SOLOPOS.COM - Ilustrasi (JIBI/Harian Jogja/Desi Suryanto)-03

Dalam berbisnis pariwisata, ada tiga hal yang diutamakan yaitu produk, pelayanan, dan pengelolaan

Harianjogja.com, JOGJA-Pemerintah DIY mengakui belum semua wisatawan mengenal desa wisata yang ditawarkan. Upaya promosi desa wisata terus dilakukan. Selain itu, kaum lansia juga dilibatkan dalam menyediakan sarana penunjang di desa wisata seperti homestay.

Promosi Jalur Mudik Pantura Jawa Makin Adem Berkat Trembesi

Kepala Dinas Pariwisata DIY Aris Riyanta mengatakan, saat ini tercatat ada 125 desa wisata aktif di DIY. Namun, tingkat dikenalnya masing-masing desa wisata berbeda-beda. Ada yang sudah dikenal, ada yang belum dikenal, dan ada pula yang masih dalam tahap dipasarkan. “Yang belum dikenal sekitar 20 persennya [dari 125 desa wisata],” kata dia, Minggu (15/10/2017).

Aris mengakui, DIY memiliki ragam tempat rekreasi yang beragam. Tidak hanya berbasis pemandangan alam tetapi juga pendidikan seperti museum dan budaya seperti desa wisata. Semua jenis obyek wisata tersebut dipromosikan agar menarik wisatawan domestik maupun mancanegara.

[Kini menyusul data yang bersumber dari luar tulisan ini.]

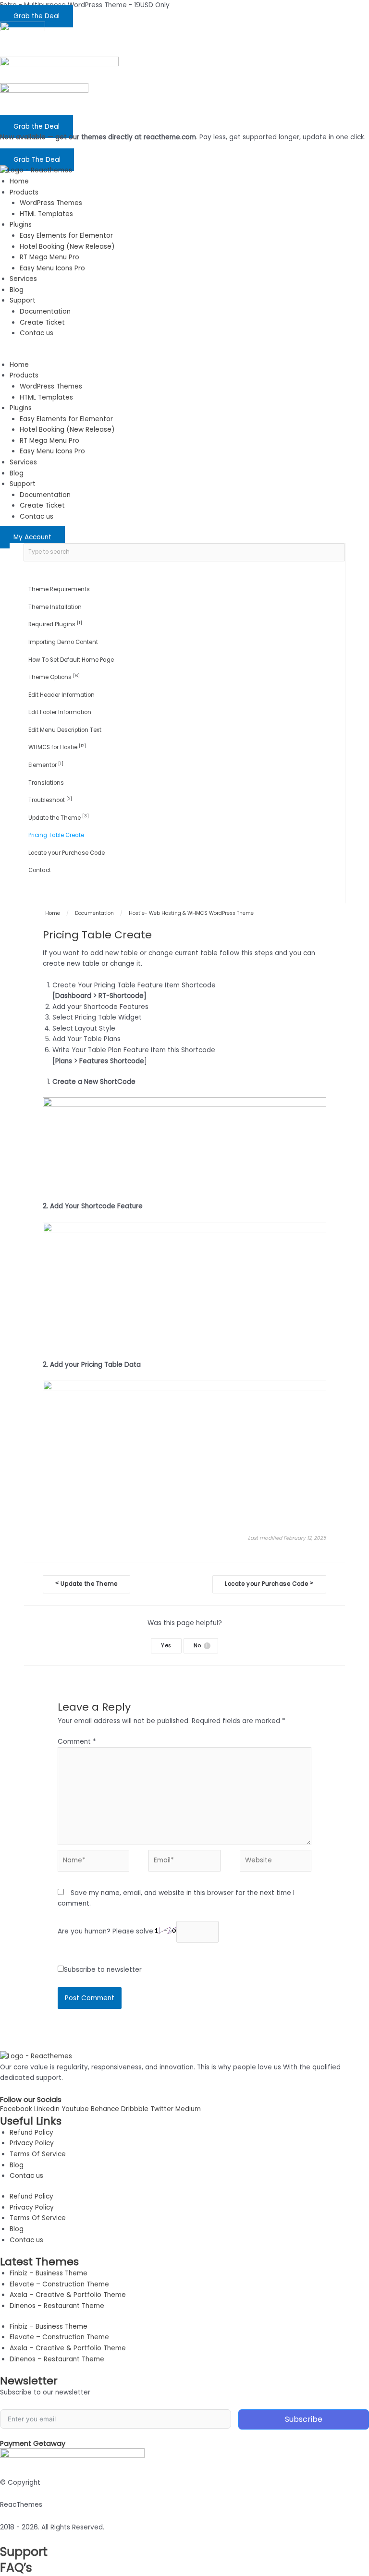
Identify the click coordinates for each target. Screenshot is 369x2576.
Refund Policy (31, 2132)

Dalam berbisnis pariwisata, ada tiga hal yang diutamakan yaitu produk, pelayanan, dan pengelolaan. Ketiganya erat kaitannya dengan kapasitas sumber daya manusia yang menjadi pelaku wisata. “Kapasitas SDM-nya harus ditingkatkan terus,” papar dia.

Ketika kapasitas SDM sudah memenuhi maka bisa dihasilkan produk yang kreatif, pelayanan yang sesuai standart operating procedure (SOP), dan pengelolaan yang prima. Hal tersebut diakuinya perlu dilakukan oleh para pemangku kepentingan di desa wisata maupun di obyek wisata lain seperti museum yang menurutnya masih kurang dalam jumlah kunjungannya.

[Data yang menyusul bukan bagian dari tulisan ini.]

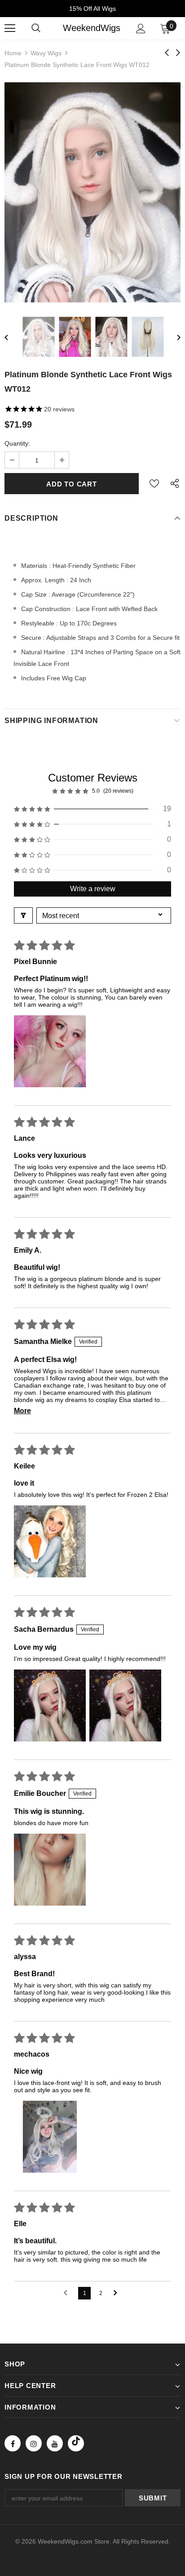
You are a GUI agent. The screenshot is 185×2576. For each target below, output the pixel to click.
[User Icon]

Sementara itu, Perkumpulan Usaha Taman Rekreasi Indonesia (PUTRI) juga melihat bahwa pengembangan desa wisata sebagai salah satu pendukung terwujudnya desa mandiri perlu terus dilakukan. Ketua DPD PUTRI DIY GKR Bendara menyampaikan, salah satu penunjang desa wisata adalah homestay karena bisa menjadi pilihan bagi wisatawan untuk menginap agar dapat mengenal kearifan lokal desa wisata tersebut lebih dalam.

Homestay menurutnya dapat memanfaatkan sarana yang sudah ada sebelumnya. “Misalnya ada lansia yang punya tiga kamar kosong dan hanya tinggal sendiri, mungkin bisa dikoordinasikan [dengan pengelola desa wisata] untuk dijadikan homestay,” kata dia.

Ia mengatakan, karakteristik homestay memang berbeda dengan hotel karena lebih dapat merasakan kearifan lokal serta makanan lokalnya. Lama tinggal di homestay bisa lebih lama dibandingkan menginap di hotel karena homestay menawarkan suasana menginap seperti di rumah sendiri, sehingga wisatawan dapat lebih menikmati kearifan sosialnya dengan maksimal.

GKR Bendara memprediksi, setelah bandara baru di Kulonprogo dibuka pada 2019 nanti, diyakininya DIY akan menjadi pintu masuk terbesar setelah Jakarta dan Bali bagi wisatawan mancanegara. Kesiapan itu dapat dilakukan pelaku pariwisata, salah satunya di desa wisata, untuk memperbaiki sistem dan tata kelola wisatanya.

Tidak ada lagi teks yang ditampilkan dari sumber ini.